Brunon Latour (sociologue, anthropologue et philosophe des sciences) intervenait ce matin 3 avril sur France Inter.
Son propos est un bon exemple de ce que j’appellerai « le discours bloqué ».
Voici quelques citations qui en illustrent l’esprit :
« Infléchir le système de production » « se poser un certain nombre de questions » (relatives à la production et la consommation) « est-ce que chacun de nous sera capable de profiter de la crise pour changer de mode d’existence ? » « Si on ne profite pas de cette situation incroyable pour changer, c’est gâcher une crise » « chacun doit faire preuve de discernement » etc.
Ce qui sous-tend ce discours, c’est l’opinion ou la croyance que la gravité de la crise doit ou devrait permettre à chacun de remettre en cause ce qui dysfonctionne, en particulier dans la production et la consommation.
Mais pourquoi et comment une crise pourrait-elle être en soi, par elle-même, un outil permettant à chacun de procéder à l’analyse pertinente de ce qui détermine le moteur de la production et de la consommation ?
Autrement dit, en quoi l’expérimentation du risque immédiat de la mort individuelle et massive (ce qui est le cas aujourd’hui) suffirait-elle à créer chez chacun puis dans la collectivité, comme par magie, le « discernement » qu’il appelle de ses vœux ?
Quand une pandémie a-t-elle jamais produit du discernement ?
La grippe dite espagnole de 1918 a tué entre 20 et 100 millions de personnes.
Pour quel gain de discernement ?
Vingt ans plus tard, la seconde guerre mondiale en tuait entre 50 et 70 millions.
Pour m’en tenir à la formule « Chacun doit… » qui revient souvent dans les discours actuels : qu’est-ce qui peut donner à chacun les outils adéquats pour remplir ce « devoir » ?

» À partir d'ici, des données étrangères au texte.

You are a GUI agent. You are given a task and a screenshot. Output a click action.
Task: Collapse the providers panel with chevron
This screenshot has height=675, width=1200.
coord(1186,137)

Ce discours du « on doit, on devrait, il faut, il faudrait… » n’est pas nouveau : il est de type incantatoire. Il suppose l’existence, quelque part, d’une idée ou morale ou religieuse ou autre, de nature transcendante que la catastrophe (virale en l’occurrence) permettrait de contacter et qui jouerait un peu le rôle de l’esprit saint descendant sur les apôtres le jour de Pentecôte.
Tant que ne se manifestera pas le discours qui expose la problématique de ce qui nous est objectivement commun, c’est-à-dire de ce qui conduit à la démesure du « vouloir avoir et avoir toujours plus » qui détermine la production et la consommation du système capitaliste, rien qui soit efficace et qui touche à l’essentiel de la vie individuelle et sociale ne sera le produit de notre choix, de notre décision.